Rand’s first paper was published in 1939 in Internationale Zeitschrift für Theorie des Rechts and was well ahead of her time since it marked the beginning of deontic logic, a field concerned with the formalization of norms. However, due to the paper being written in German, it was overlooked by many logicians in the Anglophone world, so Rand did not receive any credits for her pioneering work. This was, unfortunately, only one of many misfortunes that struck her.
With the generous help of Susan Stabbing, Rand emigrated to London in 1939 but had to resign from her studies in 1943 as a foreign citizen with no nationality.
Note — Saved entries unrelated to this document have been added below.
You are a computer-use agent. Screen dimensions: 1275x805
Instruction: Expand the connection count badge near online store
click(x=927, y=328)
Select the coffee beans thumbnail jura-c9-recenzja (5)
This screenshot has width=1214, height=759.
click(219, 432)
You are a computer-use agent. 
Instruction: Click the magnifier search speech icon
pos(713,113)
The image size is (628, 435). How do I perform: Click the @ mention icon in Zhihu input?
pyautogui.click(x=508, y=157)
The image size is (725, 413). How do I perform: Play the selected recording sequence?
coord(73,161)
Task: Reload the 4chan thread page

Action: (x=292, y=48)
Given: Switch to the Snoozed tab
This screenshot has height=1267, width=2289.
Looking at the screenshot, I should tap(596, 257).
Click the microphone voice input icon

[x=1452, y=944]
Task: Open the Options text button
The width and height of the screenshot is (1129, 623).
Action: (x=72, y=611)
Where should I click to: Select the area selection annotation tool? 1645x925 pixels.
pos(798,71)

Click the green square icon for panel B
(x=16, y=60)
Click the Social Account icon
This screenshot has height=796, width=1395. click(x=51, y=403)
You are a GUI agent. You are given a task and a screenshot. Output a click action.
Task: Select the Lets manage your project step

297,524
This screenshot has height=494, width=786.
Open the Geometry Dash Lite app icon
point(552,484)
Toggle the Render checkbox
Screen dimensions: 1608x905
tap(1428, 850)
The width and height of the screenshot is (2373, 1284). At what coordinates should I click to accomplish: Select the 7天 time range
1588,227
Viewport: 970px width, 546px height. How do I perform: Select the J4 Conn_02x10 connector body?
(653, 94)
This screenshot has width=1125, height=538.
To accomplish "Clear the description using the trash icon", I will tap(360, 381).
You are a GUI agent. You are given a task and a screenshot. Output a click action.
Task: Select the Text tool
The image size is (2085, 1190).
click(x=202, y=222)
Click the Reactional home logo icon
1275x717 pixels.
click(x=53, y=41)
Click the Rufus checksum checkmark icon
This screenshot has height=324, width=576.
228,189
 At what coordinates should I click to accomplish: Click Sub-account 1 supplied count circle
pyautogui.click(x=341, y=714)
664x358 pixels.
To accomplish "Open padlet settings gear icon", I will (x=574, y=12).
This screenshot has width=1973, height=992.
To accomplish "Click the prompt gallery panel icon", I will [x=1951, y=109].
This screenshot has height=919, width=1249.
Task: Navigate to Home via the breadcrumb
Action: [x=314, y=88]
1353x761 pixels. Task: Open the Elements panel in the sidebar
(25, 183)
She managed to obtain a small research grant at Oxford University due to Karl Popper’s influence in Great Britain. She emigrated once again in 1954 to the USA so that she could finally land a job in academia. There she managed to find only temporary positions as a research associate or teacher of logic, but mostly worked as a freelance translator from Polish to English. Her papers, unpublished manuscripts, research drafts, translations of notable Polish logicians from Lviv-Warsaw School, and correspondence with other members of the Vienna Circle are kept in archives at the University of Pittsburgh.
5. Elizabeth Anscombe
Elizabeth Anscombe (1919-2001), a Cambridge-affiliated professor of philosophy, was one of the most famous female voices of early analytic philosophy and logic. One anecdote that illustrates her relentless character occurred in a Boston restaurant where she was told that ladies do not wear trousers. In response, she boldly removed them in front of all the guests. Anscombe is not your typical woman in academia: she was a fervent Catholic, which also meant that she was against abortion and contraception, and had seven children with her husband, famous British philosopher Peter Geach. Wittgenstein described her as one of his favorite and brightest students and addressed her with the pet name “old man” (yup, Wittgenstein was not much of a fan of female academics).
Her philosophical scope is impressively wide—from translating and commenting on Wittgenstein, moral philosophy and action theory, metaphysics, epistemology, and more formal stuff. However, only her contributions to philosophical logic will be mentioned here.
In her book Introduction to Wittgenstein’s Tractatus (1959) and paper “Making True” (1982), Anscombe was perplexed by the truth values of propositions, or precisely, what elements constitute their truthfulness or falseness. Her method may come across as peculiar since she was following Wittgenstein in his analysis of ordinary language and believed that conceptual analysis can be applied even in the context of formal logic. Anscombe turned the tables and dissected formal notions like disjunction and its truth values from the perspective of ordinary language sentences despite the efforts of those like Frege and Russell who were obsessed with perfect formal language freed from any ambiguities of natural language.